As Hart's defense threatens to unintentionally call attention to subterfuge by the POWs, McNamara reveals to Hart in private that the "defense," like the trial itself, is a sham, an elaborate distraction to hide a planned attack on a nearby ammunition plant (which the U.S. Army Air Force mistakenly believes to be a shoe factory) by McNamara and his men, in aid of the war effort. It is revealed that Bedford planted the weapon in Archer's bunk, knowing the guards would kill Archer for it. In return, Bedford informed the guards of the location of a secret radio. It is also revealed Bedford planned to escape with money and clothes, likely in return for telling the Nazis about McNamara's plan. Upon realizing Bedford's plot, McNamara killed Bedford to prevent it. Hart is shocked that McNamara as a senior officer would sacrifice Scott to protect the planned attack on the ammunition plant. McNamara reminds Hart that in war, sometimes one man must be sacrificed to save the lives of many. Hart acknowledges this, but retorts that it is McNamara's duty to ensure that he should be the sacrifice, not Scott. Disgusted, McNamara says that Hart does not know anything about duty, in reference to how Hart gave in to a "Level 1" interrogator after three days, whereas McNamara was tortured for a month. Nonetheless, McNamara is shaken by Hart's words. The night before the court martial concludes, he visits Scott in his holding cell and gifts him his personal Bible.
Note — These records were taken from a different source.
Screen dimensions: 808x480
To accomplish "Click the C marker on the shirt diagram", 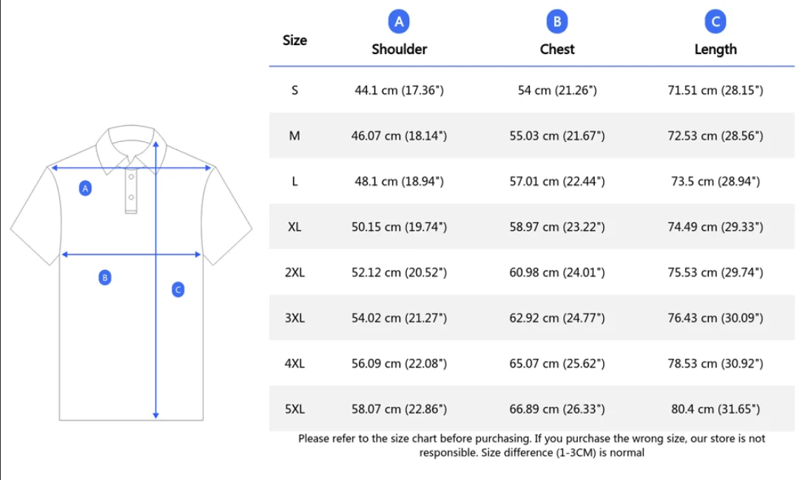I will [178, 289].
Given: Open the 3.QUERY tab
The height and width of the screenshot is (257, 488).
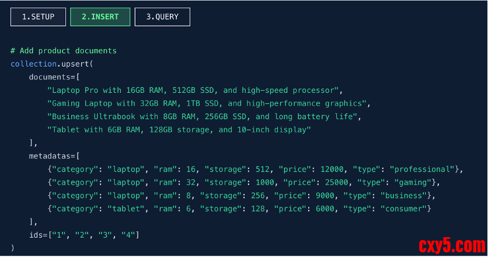Looking at the screenshot, I should click(x=162, y=17).
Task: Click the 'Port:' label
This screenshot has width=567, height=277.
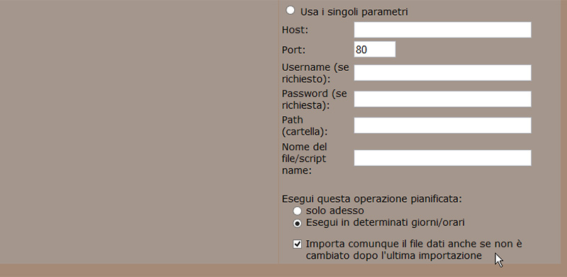Action: pos(293,50)
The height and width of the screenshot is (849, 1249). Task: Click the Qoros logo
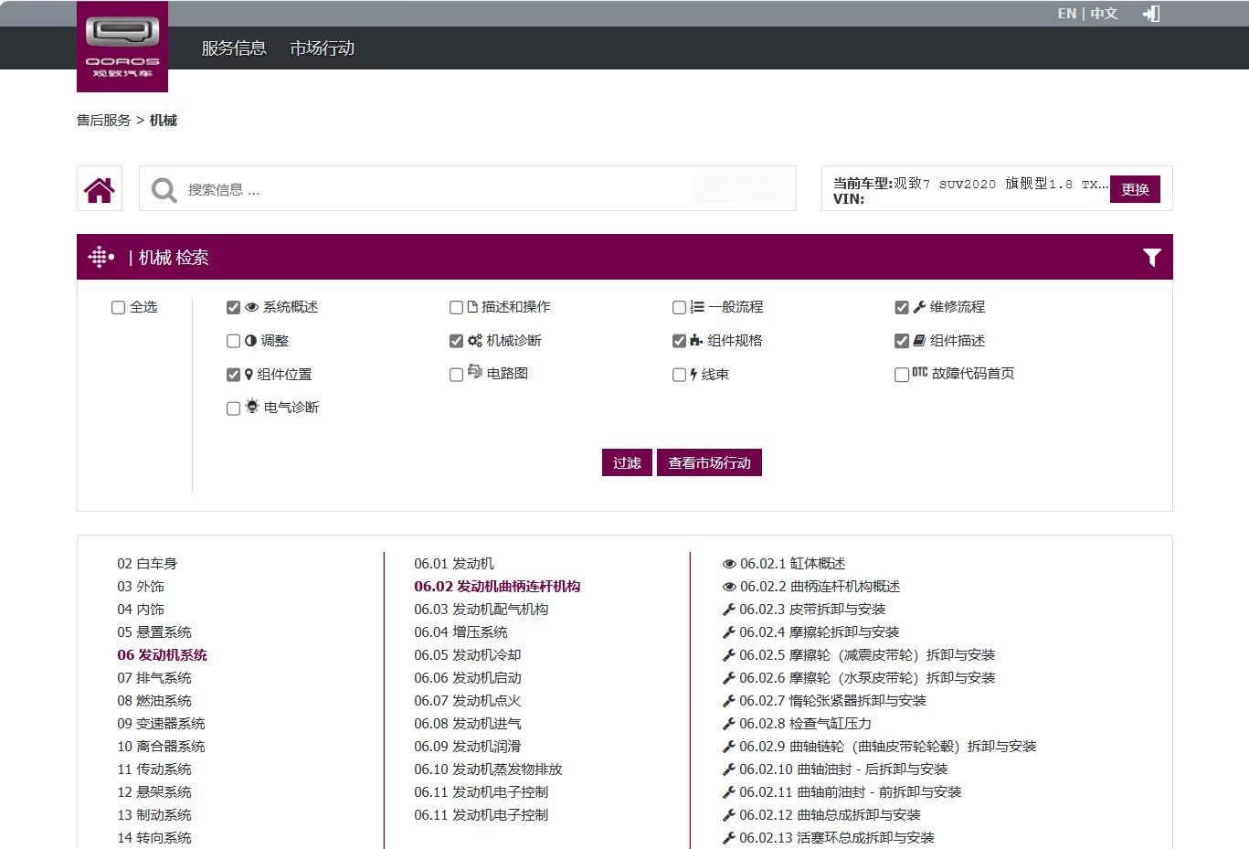tap(122, 46)
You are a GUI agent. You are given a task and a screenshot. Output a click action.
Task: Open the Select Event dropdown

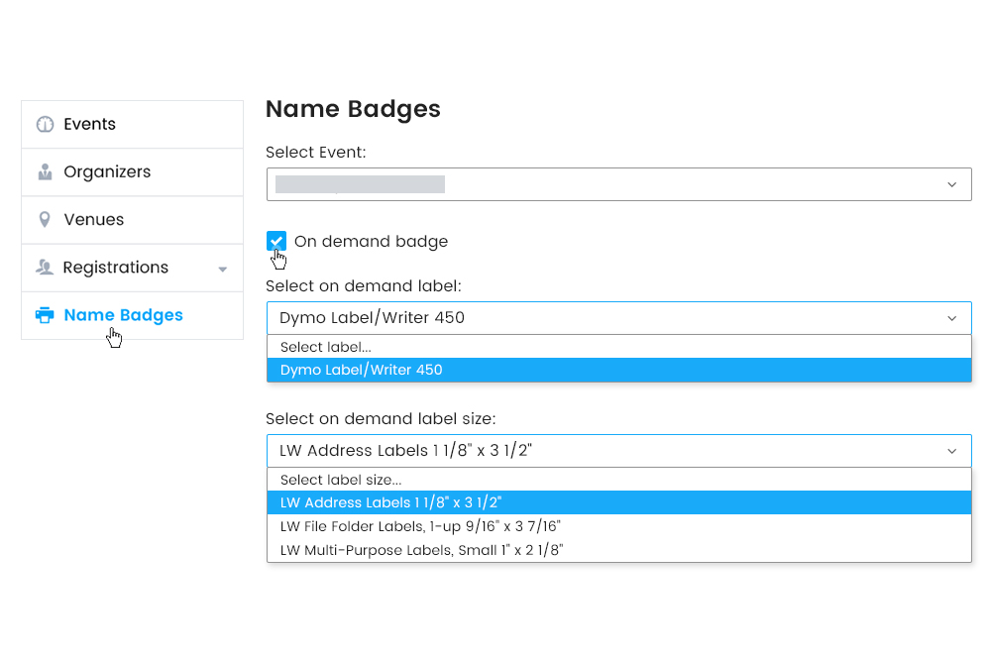pos(618,184)
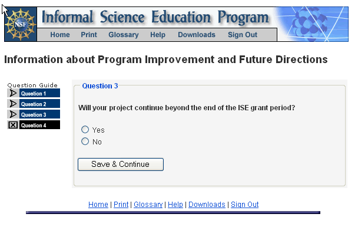Image resolution: width=358 pixels, height=227 pixels.
Task: Click the footer Sign Out link
Action: 244,205
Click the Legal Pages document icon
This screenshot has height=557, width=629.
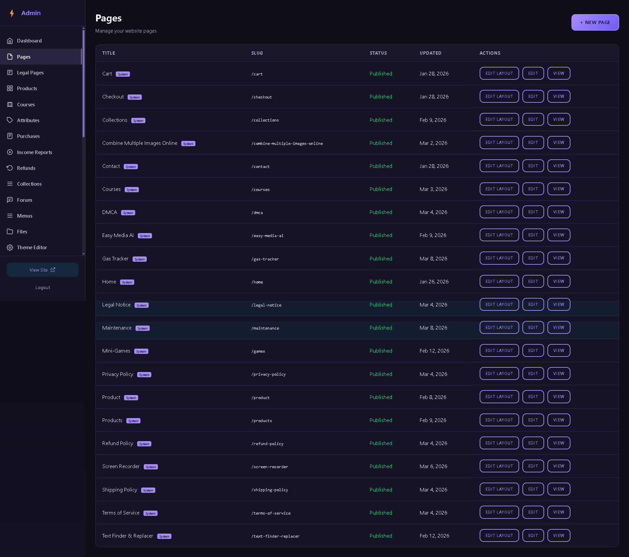(10, 72)

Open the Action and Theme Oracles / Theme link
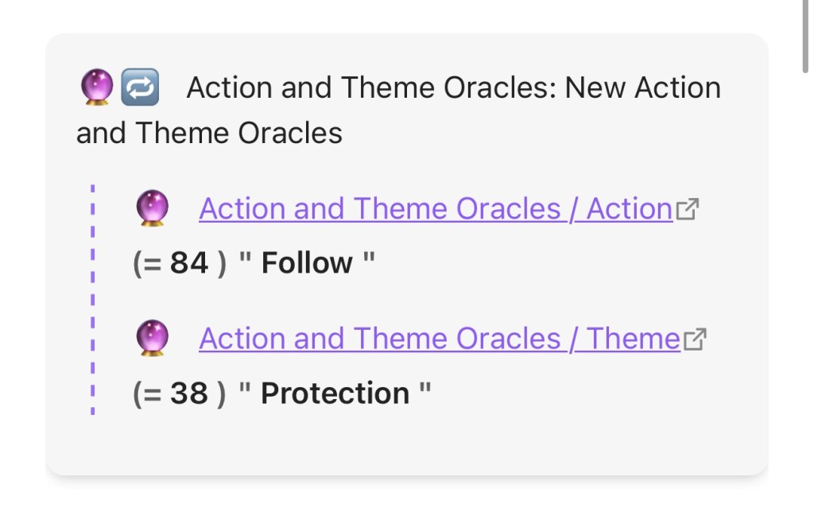(440, 339)
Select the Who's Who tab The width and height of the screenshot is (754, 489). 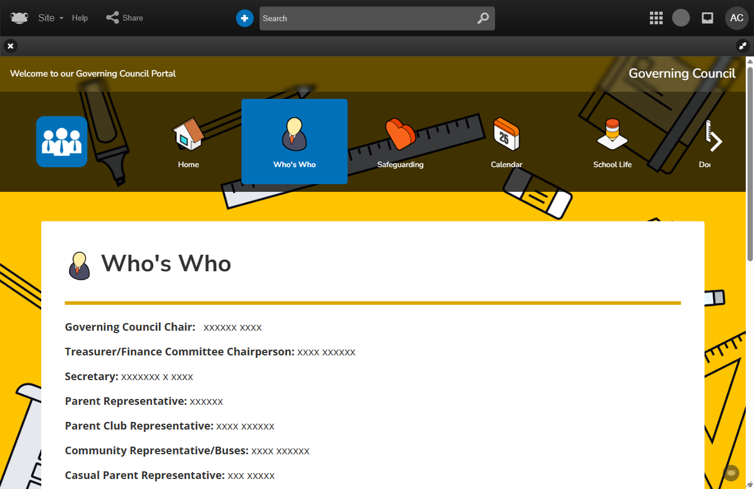pos(294,142)
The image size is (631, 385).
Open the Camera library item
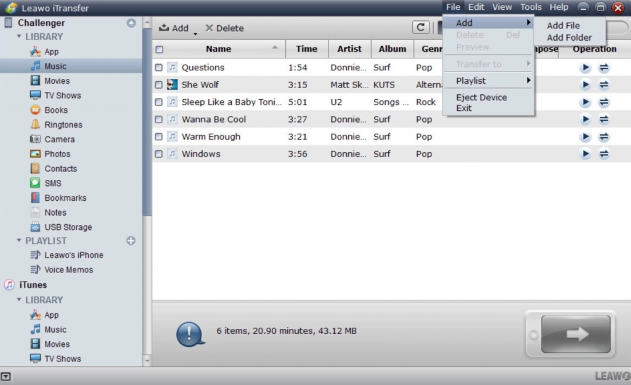(59, 139)
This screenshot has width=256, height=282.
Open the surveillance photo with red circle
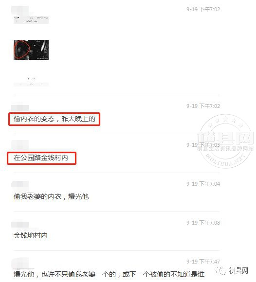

On the last day of the court martial, McNamara and his men feign food poisoning in order to abstain from the trial. As they proceed to the ammunition plant via a hidden tunnel, McNamara overhears Hart falsely confessing to the murder of Bedford in order to save Lt. Scott's life. Oberst Visser immediately dissolves the court martial and orders the entire camp to gather outside to witness Hart's execution. Upon learning that the "sick" soldiers are missing, Visser examines the barracks and discovers the hidden tunnel. Infuriated, he orders that all prisoners involved in the court martial are to be executed immediately, starting with Hart. It is then that McNamara returns, just as explosives detonate and destroy the plant, and takes responsibility. Visser personally executes him on the spot, but spares the remaining prisoners. Three months later, the German army surrenders to the Allies. The prison camp is liberated and all of the surviving prisoners, including Hart, are sent home. Hart's final comments are that he learned about honor, duty, and sacrifice.

==Production==
MGM purchased the film rights to the novel a year before it was published. Producer David Foster bought the rights after viewing the manuscript, seeing it was seven chapters long and had a memo saying where it was going. The film title was originally called Grant's War, which they felt was too Civil War-esque for a film set during World War II. Jeb Stuart was hired to adapt the novel. Alfonso Cuarón was hired to direct, and Terry George provided rewrites to the screenplay. The studio planned to begin shooting in April 2000, but Cuarón left the film to work on Y tu mamá también. Edward Norton was initially cast as Tommy Hart.

==Reception==
===Box office===
Produced on a budget of $70 million, the film grossed $33.1 million worldwide.

===Critical response===
Hart's War received mixed reviews. The film holds a 60% approval rating on Rotten Tomatoes, based on 122 reviews, with an average rating of 5.9/10. The website's critical consensus reads: "Well-made and solidly acted, Hart's War is modestly compelling. However, the movie suffers from having too many subplots". Metacritic rated it 49/100 based on 32 reviews, indicating "mixed or average" reviews.

Audiences polled by CinemaScore gave the film an average grade of "B" on an A+ to F scale.